THE TASK
Report how many lines in the records hold the string "Given"; give the number and nothing else.

[Records drawn from a dataset]

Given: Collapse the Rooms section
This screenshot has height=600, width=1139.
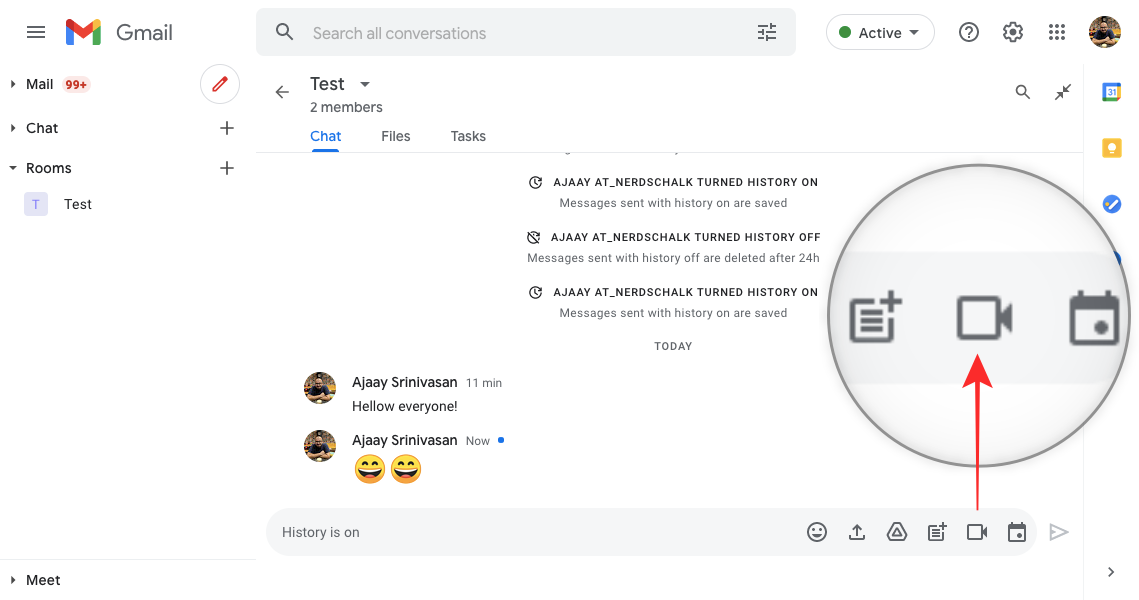Looking at the screenshot, I should click(x=13, y=168).
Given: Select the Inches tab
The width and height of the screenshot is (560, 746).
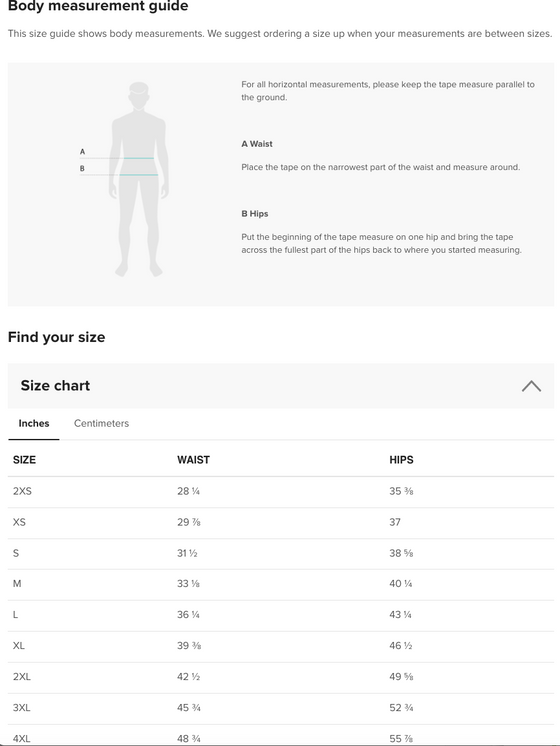Looking at the screenshot, I should click(x=34, y=423).
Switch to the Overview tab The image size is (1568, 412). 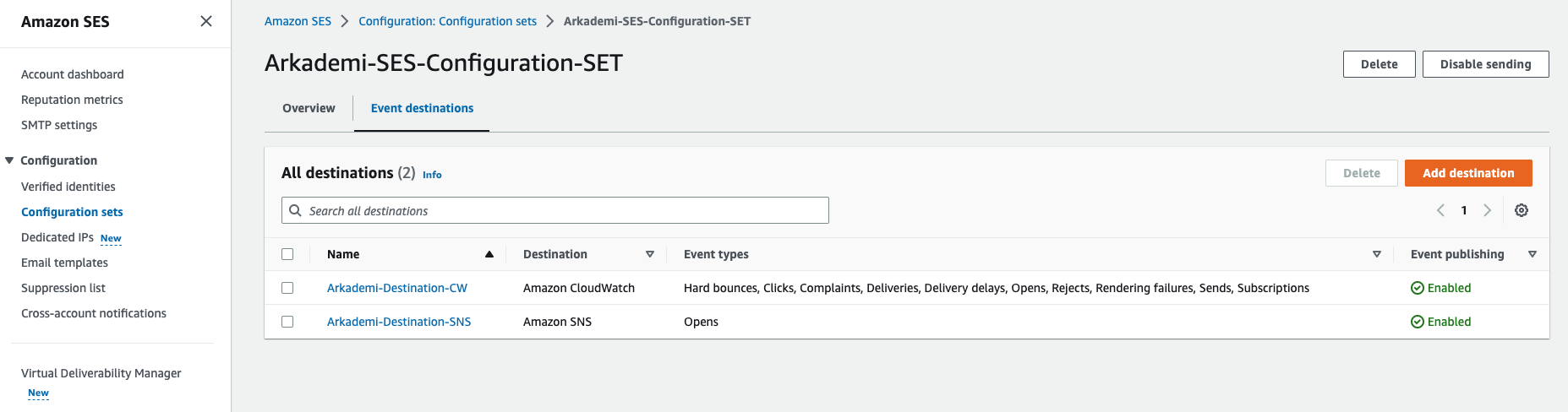[x=309, y=108]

ANSWER TO THIS EXERCISE
2